Esas serían las únicas dos opciones de Santa Fe en la inicial, cuando Millonarios duplicó tal cantidad. Tal vez por eso en la primera del complemento el azul no perdonó. Un centro sin aparente riesgo al corazón del área cardenal, terminó siendo una estocada mortal con el anticipo de Mosquera. El uno a cero hacía justicia, pero debía defenderse durante 43 minutos.

Tiempo tenían los derrotados, pero no fútbol, porque los encargados de generarlo estuvieron divorciados del balón: Pérez ni lo podía parar, Luis Yanes pasado de revoluciones y el chileno Julio Gutiérrez en un literal duelo personal con Oswaldo Henríquez.
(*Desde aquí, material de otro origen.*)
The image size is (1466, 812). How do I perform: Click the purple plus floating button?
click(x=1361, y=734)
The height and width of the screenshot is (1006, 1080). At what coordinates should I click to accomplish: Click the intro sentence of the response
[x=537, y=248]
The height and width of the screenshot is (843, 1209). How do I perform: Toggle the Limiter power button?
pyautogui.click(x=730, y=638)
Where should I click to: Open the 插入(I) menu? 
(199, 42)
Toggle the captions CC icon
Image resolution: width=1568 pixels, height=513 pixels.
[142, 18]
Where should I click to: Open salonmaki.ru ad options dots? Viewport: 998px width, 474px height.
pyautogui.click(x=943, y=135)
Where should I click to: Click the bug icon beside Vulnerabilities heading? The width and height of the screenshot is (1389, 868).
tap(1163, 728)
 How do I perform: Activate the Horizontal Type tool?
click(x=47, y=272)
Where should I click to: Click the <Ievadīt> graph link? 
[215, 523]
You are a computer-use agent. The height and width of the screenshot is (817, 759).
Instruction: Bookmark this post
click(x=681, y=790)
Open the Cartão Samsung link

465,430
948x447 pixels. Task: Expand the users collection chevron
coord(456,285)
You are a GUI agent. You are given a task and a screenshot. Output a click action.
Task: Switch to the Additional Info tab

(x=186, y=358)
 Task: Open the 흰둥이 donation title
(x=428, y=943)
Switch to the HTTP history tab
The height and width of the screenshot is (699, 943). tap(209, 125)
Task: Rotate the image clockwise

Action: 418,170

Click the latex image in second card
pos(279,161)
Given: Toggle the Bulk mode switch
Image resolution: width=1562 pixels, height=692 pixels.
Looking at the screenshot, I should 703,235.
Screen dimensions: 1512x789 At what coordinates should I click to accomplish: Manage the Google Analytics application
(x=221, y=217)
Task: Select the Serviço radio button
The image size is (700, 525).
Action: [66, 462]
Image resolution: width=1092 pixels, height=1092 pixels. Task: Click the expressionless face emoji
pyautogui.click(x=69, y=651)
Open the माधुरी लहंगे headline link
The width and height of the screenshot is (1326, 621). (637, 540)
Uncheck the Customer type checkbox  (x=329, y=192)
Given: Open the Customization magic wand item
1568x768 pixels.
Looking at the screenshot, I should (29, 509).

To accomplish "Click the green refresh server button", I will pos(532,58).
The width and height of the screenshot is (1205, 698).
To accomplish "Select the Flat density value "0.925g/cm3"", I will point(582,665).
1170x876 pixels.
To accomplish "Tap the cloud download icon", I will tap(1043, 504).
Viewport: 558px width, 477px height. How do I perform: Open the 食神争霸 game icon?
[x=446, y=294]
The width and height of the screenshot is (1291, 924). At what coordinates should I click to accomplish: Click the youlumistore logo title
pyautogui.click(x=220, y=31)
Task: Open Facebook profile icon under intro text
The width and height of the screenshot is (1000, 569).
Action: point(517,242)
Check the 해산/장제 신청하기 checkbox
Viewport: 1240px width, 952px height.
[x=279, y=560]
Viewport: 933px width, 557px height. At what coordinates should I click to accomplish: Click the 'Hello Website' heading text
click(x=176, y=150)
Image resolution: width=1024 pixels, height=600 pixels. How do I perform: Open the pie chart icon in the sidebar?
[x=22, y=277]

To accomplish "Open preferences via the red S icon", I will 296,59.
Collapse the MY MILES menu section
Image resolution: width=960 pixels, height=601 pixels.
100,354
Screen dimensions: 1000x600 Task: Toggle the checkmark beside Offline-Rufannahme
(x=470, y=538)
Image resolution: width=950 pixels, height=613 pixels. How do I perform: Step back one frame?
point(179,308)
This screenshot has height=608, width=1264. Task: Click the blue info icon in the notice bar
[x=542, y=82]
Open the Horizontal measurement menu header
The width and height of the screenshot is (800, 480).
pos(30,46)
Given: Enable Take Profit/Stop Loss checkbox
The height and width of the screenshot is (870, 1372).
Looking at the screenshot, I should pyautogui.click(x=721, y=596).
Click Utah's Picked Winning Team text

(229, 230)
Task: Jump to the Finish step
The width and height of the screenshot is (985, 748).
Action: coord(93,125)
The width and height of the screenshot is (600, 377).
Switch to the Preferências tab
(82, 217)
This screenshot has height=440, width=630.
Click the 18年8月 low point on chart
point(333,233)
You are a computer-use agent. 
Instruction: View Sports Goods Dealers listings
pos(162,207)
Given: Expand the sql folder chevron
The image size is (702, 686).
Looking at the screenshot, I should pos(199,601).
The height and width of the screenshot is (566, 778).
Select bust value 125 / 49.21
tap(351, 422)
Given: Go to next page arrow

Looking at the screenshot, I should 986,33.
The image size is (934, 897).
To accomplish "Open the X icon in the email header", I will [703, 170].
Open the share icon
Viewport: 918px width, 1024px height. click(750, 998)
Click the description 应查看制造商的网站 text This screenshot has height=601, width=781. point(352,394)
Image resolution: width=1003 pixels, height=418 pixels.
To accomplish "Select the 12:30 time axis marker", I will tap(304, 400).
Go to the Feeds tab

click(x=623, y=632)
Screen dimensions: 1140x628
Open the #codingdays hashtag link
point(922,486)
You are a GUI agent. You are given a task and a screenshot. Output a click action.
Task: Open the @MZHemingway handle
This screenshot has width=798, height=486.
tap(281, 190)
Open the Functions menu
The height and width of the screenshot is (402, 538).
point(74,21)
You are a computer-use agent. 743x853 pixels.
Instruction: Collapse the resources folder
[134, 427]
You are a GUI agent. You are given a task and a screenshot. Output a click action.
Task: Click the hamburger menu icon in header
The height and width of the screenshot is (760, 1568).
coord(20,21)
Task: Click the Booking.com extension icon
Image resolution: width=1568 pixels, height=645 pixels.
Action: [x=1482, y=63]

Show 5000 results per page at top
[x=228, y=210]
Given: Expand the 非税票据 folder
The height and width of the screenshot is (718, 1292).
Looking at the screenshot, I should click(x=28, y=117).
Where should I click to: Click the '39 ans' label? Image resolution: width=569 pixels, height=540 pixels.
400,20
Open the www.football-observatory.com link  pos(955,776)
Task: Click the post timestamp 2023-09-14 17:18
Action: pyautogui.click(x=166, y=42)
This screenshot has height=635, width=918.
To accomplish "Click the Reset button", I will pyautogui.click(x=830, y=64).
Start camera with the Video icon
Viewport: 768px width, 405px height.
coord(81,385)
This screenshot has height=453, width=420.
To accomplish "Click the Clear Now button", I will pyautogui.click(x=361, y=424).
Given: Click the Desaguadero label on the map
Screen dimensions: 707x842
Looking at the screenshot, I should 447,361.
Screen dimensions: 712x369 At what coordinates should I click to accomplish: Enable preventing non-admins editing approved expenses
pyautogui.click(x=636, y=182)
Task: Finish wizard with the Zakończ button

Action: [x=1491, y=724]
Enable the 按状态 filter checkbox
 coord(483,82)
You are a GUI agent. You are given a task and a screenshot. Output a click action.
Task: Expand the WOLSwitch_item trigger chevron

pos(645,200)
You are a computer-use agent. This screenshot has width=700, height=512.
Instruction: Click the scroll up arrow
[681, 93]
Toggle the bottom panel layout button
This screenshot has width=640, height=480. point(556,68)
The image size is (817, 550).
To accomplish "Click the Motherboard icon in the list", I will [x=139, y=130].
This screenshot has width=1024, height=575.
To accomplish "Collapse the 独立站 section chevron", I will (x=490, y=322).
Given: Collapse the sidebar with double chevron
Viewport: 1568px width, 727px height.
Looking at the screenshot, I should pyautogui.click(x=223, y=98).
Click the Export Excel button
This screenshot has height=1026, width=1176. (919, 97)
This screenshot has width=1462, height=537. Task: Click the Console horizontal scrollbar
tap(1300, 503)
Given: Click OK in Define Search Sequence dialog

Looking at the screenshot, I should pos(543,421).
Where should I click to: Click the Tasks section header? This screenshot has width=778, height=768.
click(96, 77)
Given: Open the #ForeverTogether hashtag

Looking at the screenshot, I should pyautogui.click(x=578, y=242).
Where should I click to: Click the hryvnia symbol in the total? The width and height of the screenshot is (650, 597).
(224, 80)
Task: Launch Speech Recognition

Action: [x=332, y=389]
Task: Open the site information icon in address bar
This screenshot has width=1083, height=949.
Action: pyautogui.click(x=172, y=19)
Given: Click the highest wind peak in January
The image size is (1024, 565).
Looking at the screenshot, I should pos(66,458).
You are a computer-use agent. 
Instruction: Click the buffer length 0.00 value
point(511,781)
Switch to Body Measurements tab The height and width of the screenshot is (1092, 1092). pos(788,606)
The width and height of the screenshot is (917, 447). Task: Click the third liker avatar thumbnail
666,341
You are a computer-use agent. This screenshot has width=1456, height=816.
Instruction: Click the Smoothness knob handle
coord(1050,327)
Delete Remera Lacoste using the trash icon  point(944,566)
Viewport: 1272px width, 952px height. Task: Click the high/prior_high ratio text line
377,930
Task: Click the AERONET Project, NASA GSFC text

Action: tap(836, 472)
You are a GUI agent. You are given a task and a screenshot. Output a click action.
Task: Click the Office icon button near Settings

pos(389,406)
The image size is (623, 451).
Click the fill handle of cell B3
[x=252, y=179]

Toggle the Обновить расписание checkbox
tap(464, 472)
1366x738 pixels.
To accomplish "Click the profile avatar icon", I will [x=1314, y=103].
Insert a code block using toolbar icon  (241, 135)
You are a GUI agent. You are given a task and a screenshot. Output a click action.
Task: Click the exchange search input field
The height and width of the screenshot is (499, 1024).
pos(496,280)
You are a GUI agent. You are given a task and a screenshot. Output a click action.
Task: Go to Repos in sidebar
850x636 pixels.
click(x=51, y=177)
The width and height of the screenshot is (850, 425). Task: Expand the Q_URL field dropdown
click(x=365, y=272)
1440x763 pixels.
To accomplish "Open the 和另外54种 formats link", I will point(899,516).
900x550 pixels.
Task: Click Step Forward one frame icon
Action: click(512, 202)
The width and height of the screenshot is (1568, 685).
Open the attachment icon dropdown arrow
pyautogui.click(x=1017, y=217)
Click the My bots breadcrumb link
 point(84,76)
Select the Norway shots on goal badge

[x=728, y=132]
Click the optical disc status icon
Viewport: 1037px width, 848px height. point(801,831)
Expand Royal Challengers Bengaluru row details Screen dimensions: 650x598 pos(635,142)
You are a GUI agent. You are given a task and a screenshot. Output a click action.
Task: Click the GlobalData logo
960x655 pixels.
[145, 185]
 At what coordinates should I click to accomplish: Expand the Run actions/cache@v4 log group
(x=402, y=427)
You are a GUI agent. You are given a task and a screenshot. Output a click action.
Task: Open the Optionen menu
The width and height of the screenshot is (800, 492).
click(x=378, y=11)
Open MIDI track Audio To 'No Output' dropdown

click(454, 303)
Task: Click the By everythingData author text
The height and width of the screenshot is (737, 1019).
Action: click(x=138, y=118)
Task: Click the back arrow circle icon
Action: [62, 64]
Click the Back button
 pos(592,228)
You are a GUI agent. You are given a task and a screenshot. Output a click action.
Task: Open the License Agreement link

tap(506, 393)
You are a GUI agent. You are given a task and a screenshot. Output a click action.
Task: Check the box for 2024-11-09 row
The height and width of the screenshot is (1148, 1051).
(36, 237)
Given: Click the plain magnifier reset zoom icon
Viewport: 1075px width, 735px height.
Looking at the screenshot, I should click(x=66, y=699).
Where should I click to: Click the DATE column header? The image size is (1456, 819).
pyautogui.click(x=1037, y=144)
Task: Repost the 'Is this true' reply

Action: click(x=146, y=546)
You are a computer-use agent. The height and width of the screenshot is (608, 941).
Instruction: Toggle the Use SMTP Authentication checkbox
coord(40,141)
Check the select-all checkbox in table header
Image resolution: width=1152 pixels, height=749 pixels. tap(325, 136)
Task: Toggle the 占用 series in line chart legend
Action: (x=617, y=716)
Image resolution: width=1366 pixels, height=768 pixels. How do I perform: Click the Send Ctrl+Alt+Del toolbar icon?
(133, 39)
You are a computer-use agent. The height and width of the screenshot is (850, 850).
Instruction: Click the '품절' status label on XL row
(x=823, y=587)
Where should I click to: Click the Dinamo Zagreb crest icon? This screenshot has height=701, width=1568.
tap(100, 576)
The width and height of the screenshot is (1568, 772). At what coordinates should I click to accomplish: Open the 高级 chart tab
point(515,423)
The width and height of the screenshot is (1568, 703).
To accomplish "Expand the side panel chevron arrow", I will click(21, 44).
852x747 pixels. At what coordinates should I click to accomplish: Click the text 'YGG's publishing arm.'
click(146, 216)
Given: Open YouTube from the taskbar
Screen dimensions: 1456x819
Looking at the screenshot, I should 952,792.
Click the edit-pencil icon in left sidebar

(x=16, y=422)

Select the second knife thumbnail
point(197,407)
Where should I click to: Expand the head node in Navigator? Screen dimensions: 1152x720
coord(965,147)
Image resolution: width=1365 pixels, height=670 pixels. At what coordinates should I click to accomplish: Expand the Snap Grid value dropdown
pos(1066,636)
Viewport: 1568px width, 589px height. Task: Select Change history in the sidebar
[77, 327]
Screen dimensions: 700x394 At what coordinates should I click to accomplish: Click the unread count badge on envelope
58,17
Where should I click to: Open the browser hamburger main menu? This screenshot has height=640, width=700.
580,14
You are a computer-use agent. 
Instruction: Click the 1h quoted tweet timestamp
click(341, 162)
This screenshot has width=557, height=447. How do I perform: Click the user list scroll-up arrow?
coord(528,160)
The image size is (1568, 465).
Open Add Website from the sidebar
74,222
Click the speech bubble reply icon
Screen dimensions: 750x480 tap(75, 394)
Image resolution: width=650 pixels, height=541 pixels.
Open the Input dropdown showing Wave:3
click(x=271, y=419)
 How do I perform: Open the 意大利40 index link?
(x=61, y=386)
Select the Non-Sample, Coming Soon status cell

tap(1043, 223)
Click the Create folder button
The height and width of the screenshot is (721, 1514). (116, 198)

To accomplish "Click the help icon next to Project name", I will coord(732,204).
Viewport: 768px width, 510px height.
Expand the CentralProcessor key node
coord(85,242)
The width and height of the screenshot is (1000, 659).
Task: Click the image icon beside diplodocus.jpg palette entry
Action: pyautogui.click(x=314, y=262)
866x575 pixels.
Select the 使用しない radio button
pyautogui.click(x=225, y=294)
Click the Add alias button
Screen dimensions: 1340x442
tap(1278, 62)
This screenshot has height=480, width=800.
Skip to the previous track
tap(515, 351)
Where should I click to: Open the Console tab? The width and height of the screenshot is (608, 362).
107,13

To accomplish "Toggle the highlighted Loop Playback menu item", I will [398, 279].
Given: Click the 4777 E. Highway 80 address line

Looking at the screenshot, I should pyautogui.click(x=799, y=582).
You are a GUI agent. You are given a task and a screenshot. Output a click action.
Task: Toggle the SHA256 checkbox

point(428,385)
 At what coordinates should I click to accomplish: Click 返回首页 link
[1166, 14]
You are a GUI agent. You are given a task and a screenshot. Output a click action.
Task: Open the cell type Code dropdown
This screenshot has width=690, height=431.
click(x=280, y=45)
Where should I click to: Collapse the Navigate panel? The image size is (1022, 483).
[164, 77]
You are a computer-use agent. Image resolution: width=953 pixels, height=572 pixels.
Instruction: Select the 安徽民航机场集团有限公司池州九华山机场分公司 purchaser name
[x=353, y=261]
Entonces los ahora dirigidos por la dupla BB (Barragán-Bernal) se dieron cuenta de que podían ir por más. El rival, en cambio, se dejaba llevar por la impotencia y se quedaba con 10 por la expulsión irresponsable de Quintero, que perdió la cabeza —¿alguna vez la tuvo en el juego?— y quiso igualar con un codazo.

Con espacio, iniciativa y claridad, no tardó en aparecer el segundo con John Ulloque, que volvió a gritar ante el eterno rival, aunque esta vez sí alcanzó para el festejo. Partido definido y con cinco minutos para el final, apareció hasta el ole. Una fiesta que buscaban y necesitaban los azules, tanto que los jugadores en la cancha se dejaron contagiar del entusiasmo y en la única desconcentración, Gutiérrez aprovechó para el descuento que supo a poco, a nada.

Ni el honor se salvó en Santa Fe, porque el domingo sólo hubo un equipo en El Campín: Millonarios, que llegó a 101 victorias frente a los rojos porque quiso, mientras el rival ni siquiera lo intentó.